__TASK TO COMPLETE__: When a line in the records contains the string "computer", copy that line.

SUPPLIED INFORMATION START

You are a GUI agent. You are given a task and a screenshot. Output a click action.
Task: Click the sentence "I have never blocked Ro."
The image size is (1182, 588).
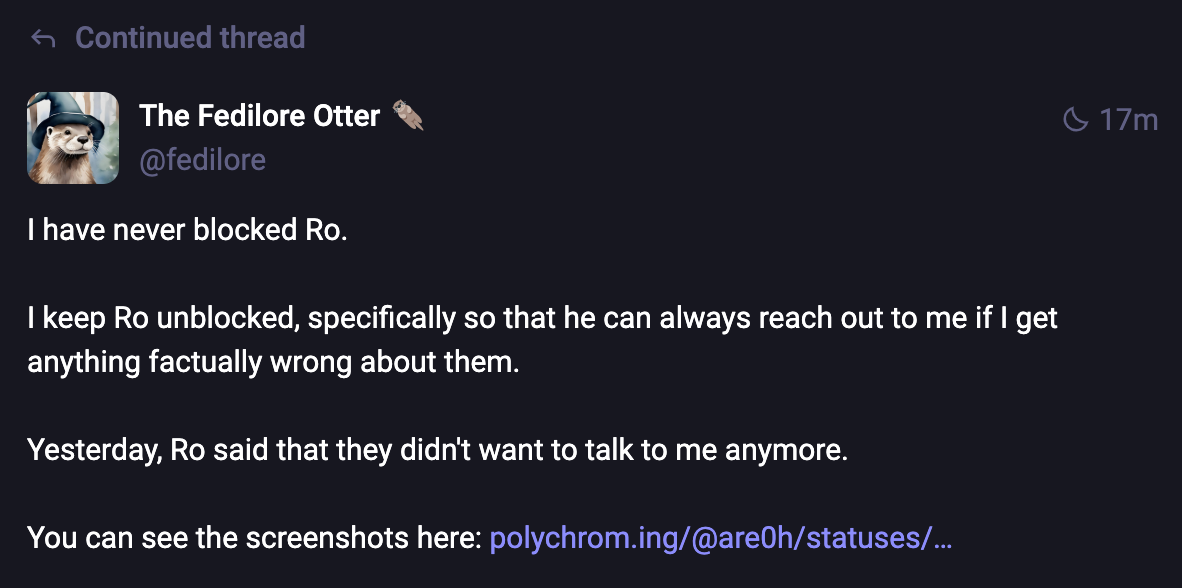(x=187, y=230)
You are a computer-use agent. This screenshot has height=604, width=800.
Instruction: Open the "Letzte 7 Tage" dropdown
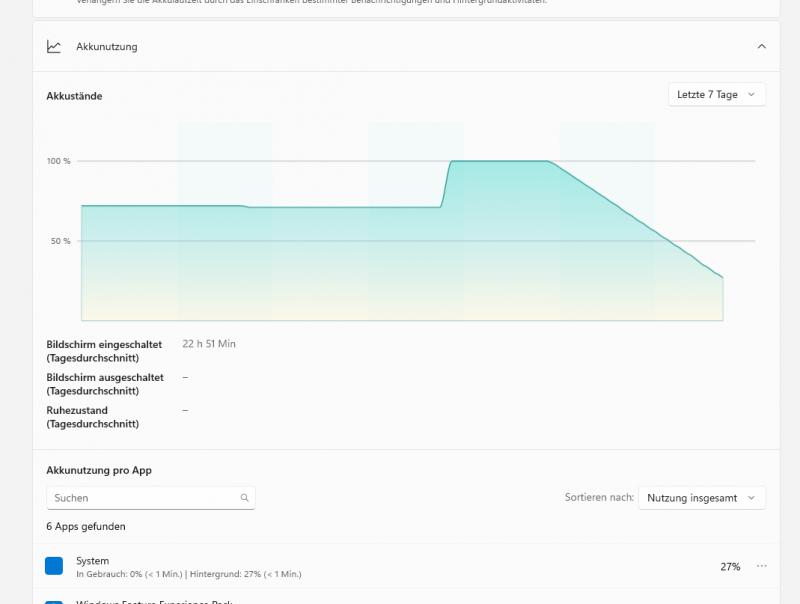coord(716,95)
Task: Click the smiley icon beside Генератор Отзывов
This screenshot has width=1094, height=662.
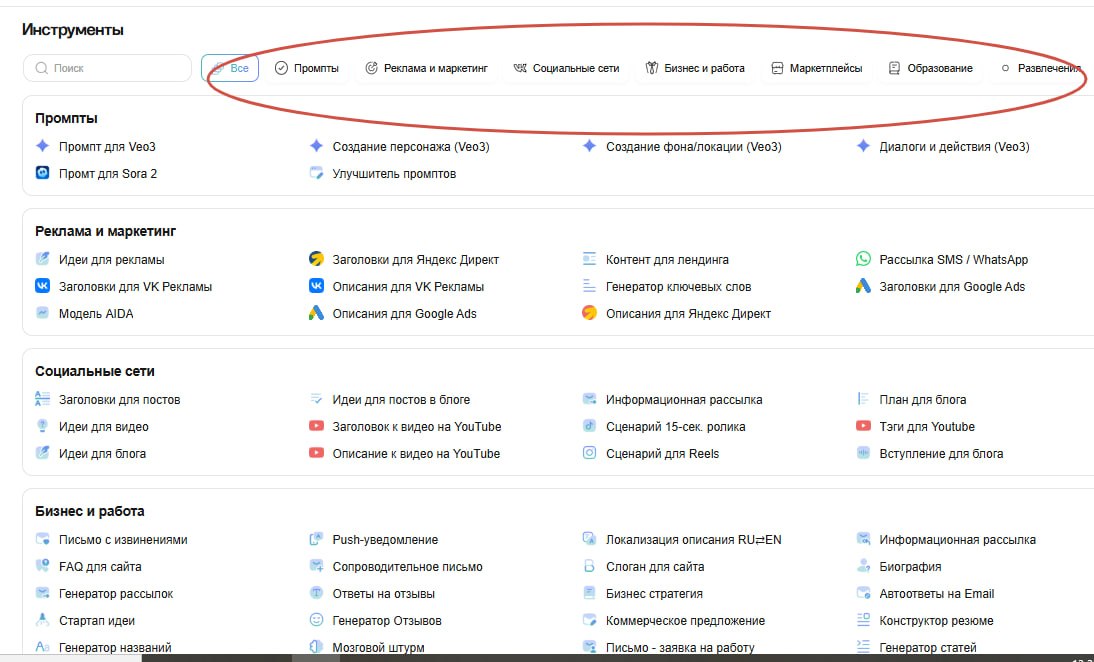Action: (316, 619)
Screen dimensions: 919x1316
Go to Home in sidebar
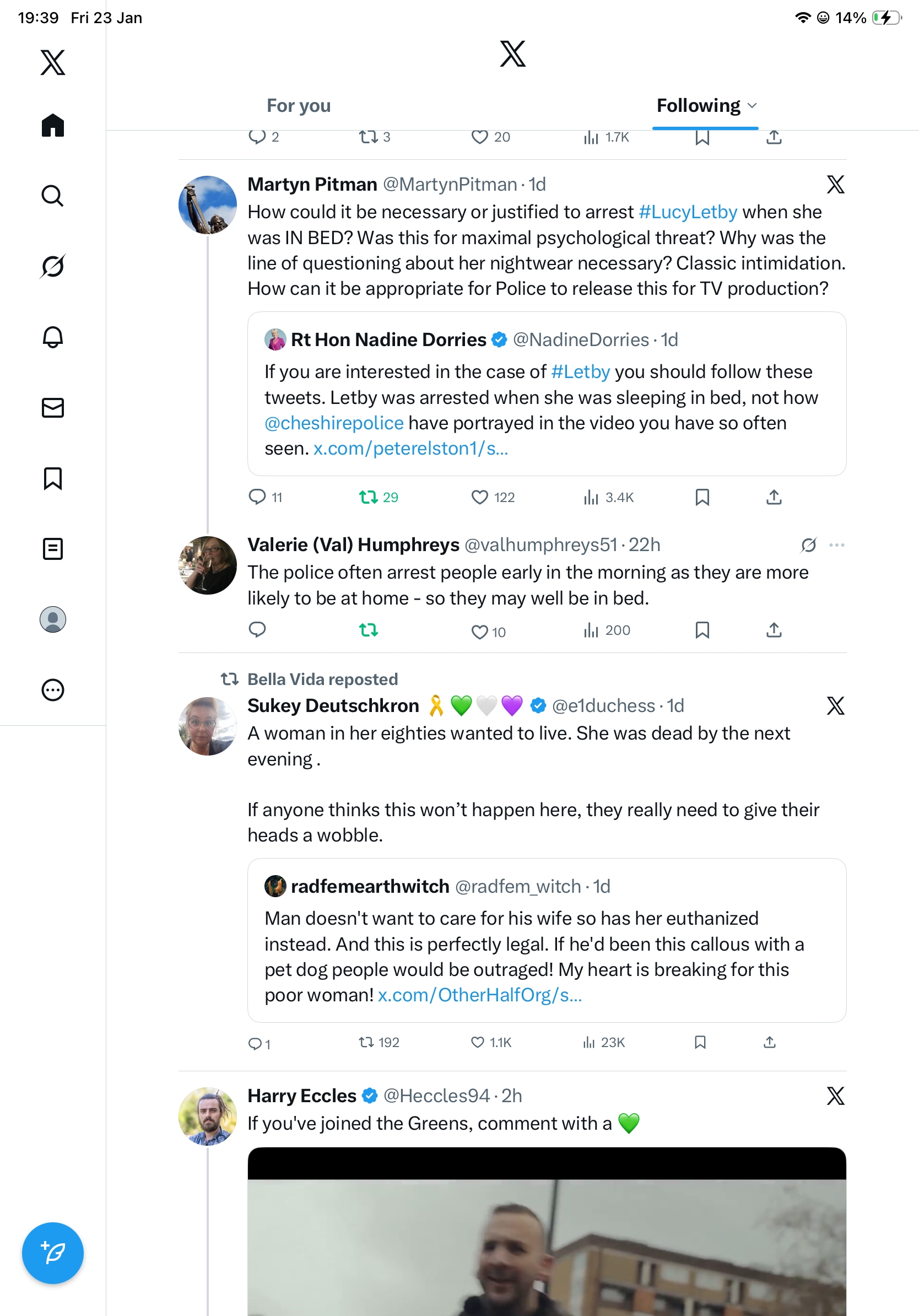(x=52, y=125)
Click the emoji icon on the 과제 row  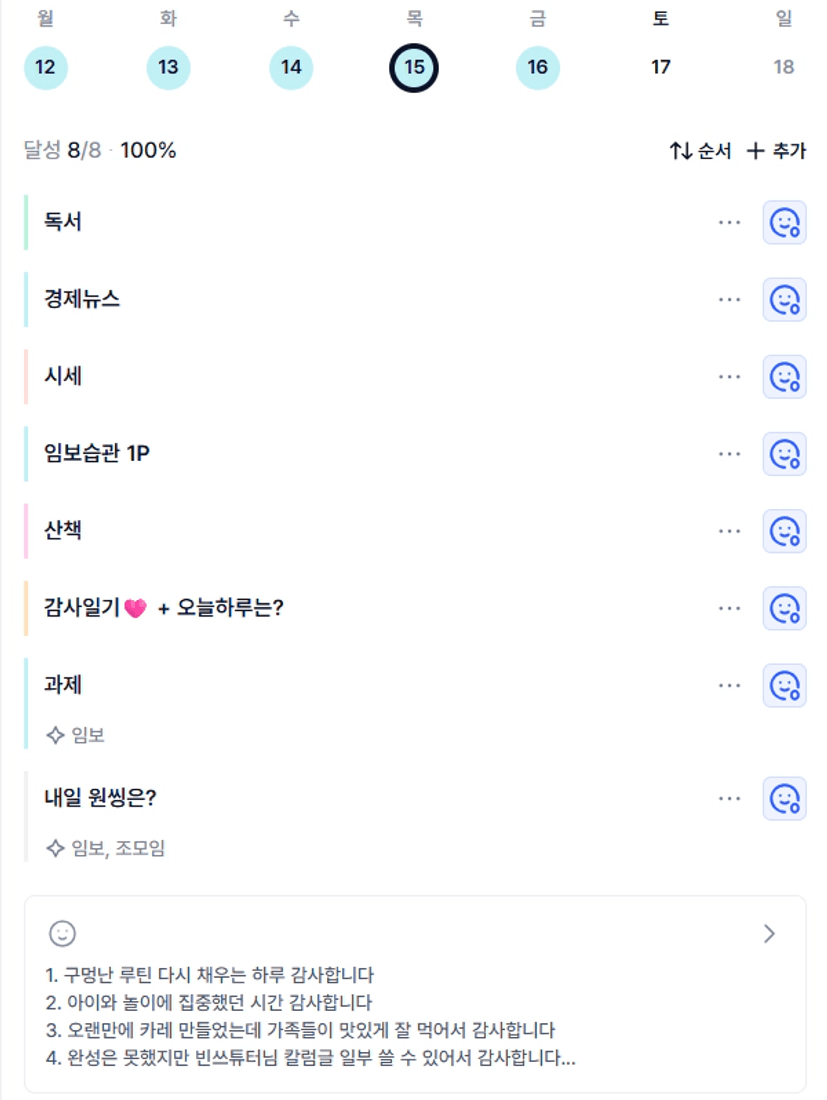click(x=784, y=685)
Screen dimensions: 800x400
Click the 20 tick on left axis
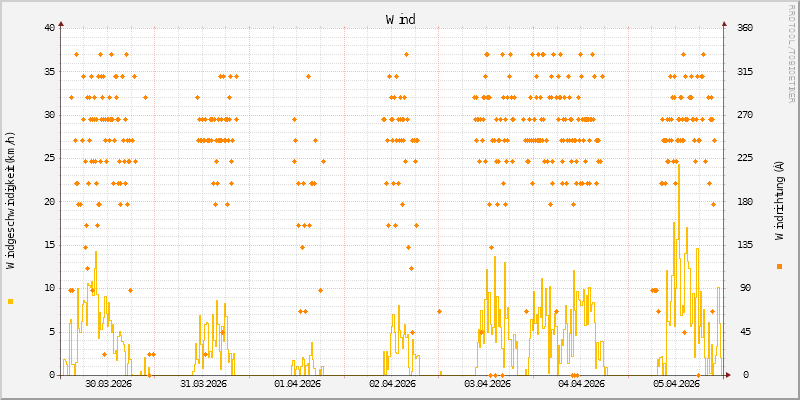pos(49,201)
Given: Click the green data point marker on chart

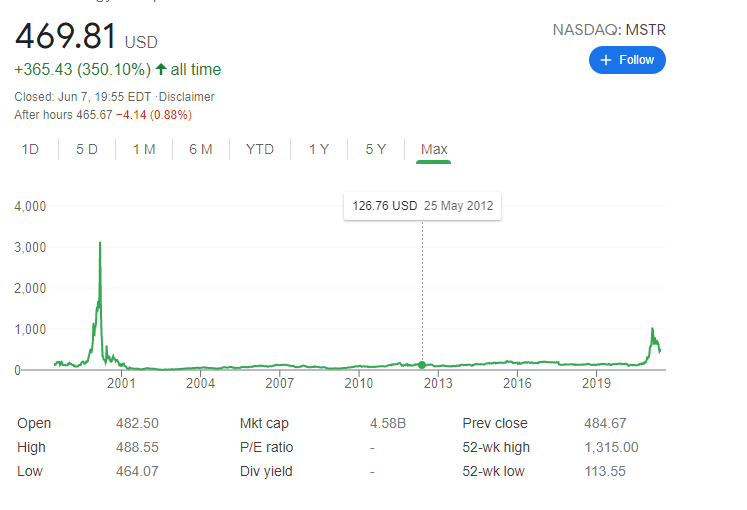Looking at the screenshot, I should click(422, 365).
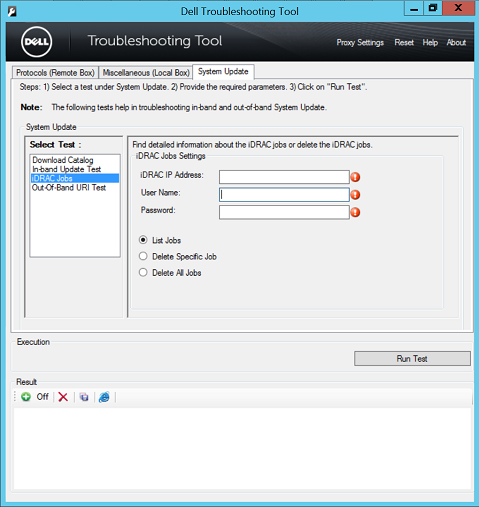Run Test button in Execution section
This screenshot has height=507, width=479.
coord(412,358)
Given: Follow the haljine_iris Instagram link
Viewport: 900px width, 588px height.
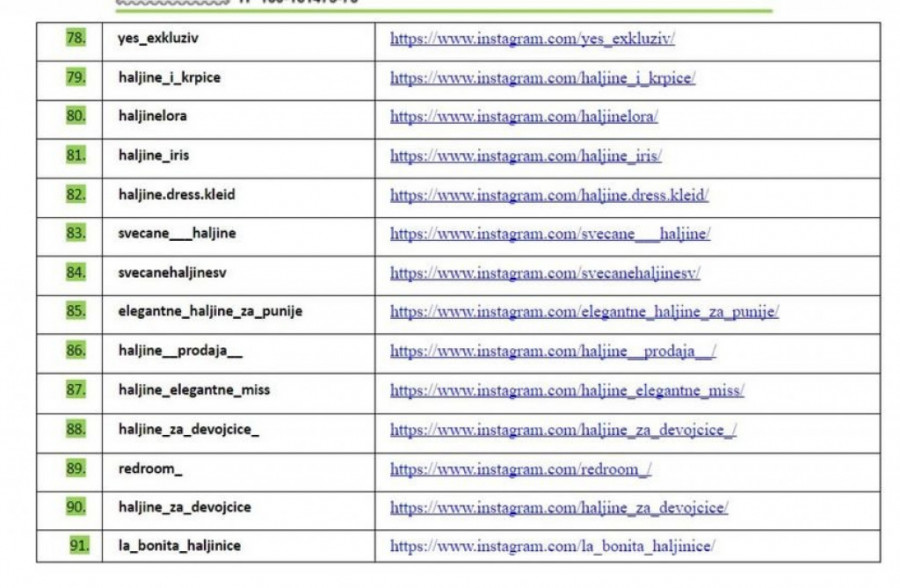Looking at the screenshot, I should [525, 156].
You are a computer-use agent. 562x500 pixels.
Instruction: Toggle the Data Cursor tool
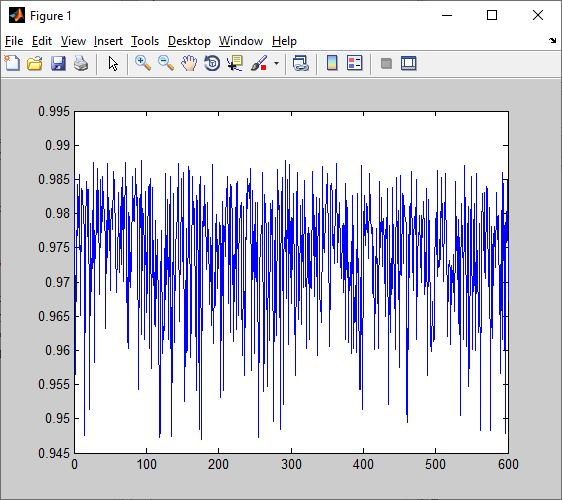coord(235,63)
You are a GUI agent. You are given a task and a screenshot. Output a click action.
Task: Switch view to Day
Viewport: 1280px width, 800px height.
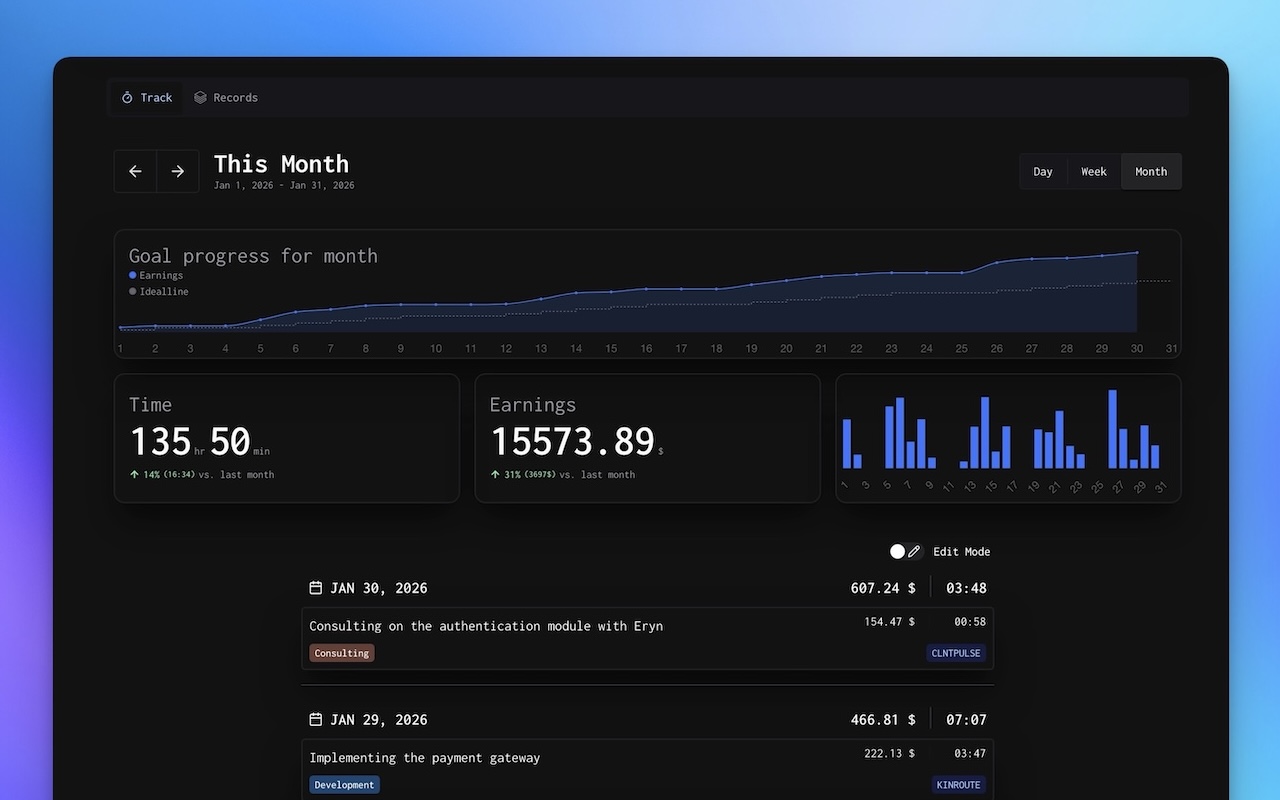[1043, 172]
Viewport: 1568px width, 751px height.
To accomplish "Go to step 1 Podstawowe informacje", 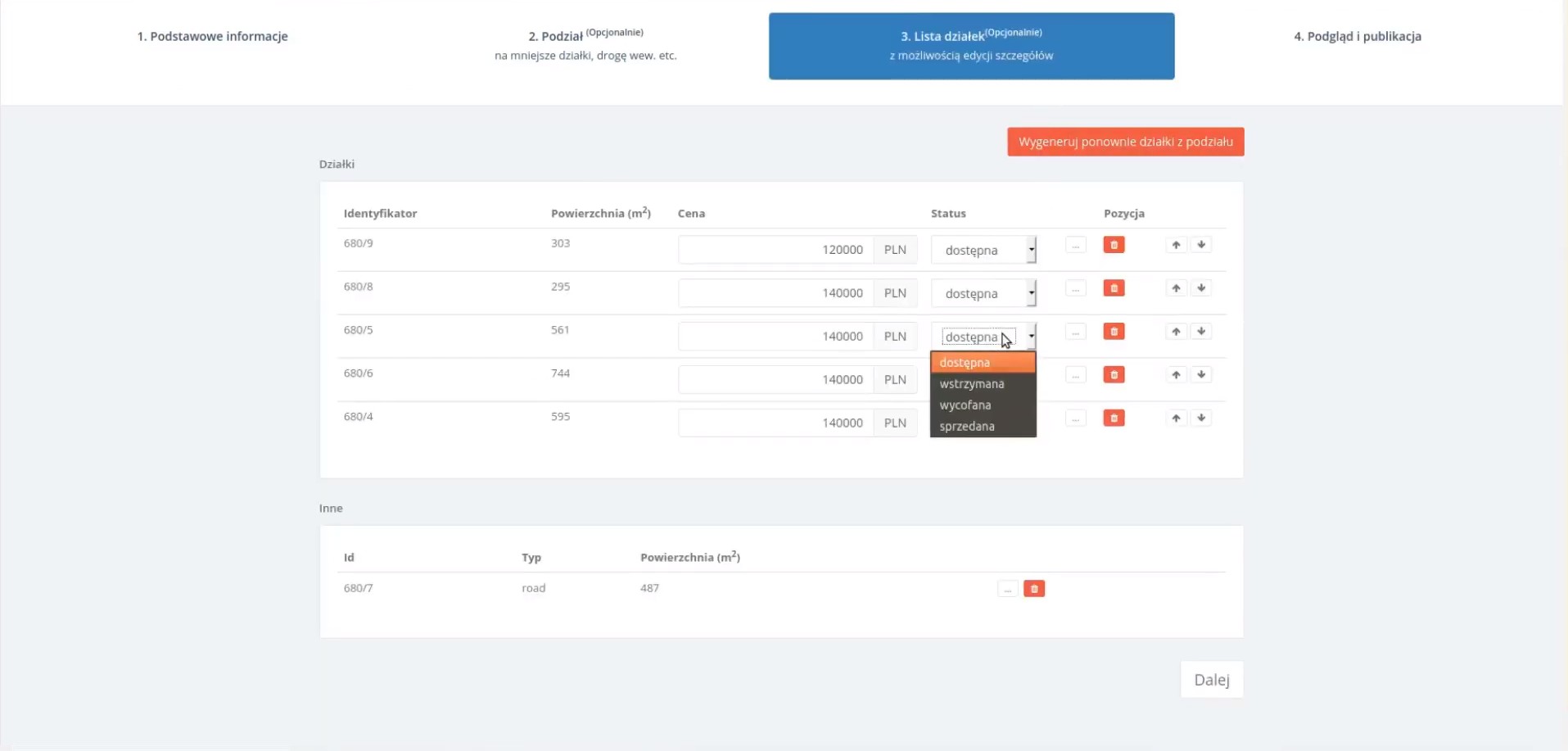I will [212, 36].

SUPPLIED INFORMATION END

__WRITTEN REPLY__:
You are a computer-use agent. This screenshot has height=604, width=800.
You are a computer-use agent. 562x500 pixels.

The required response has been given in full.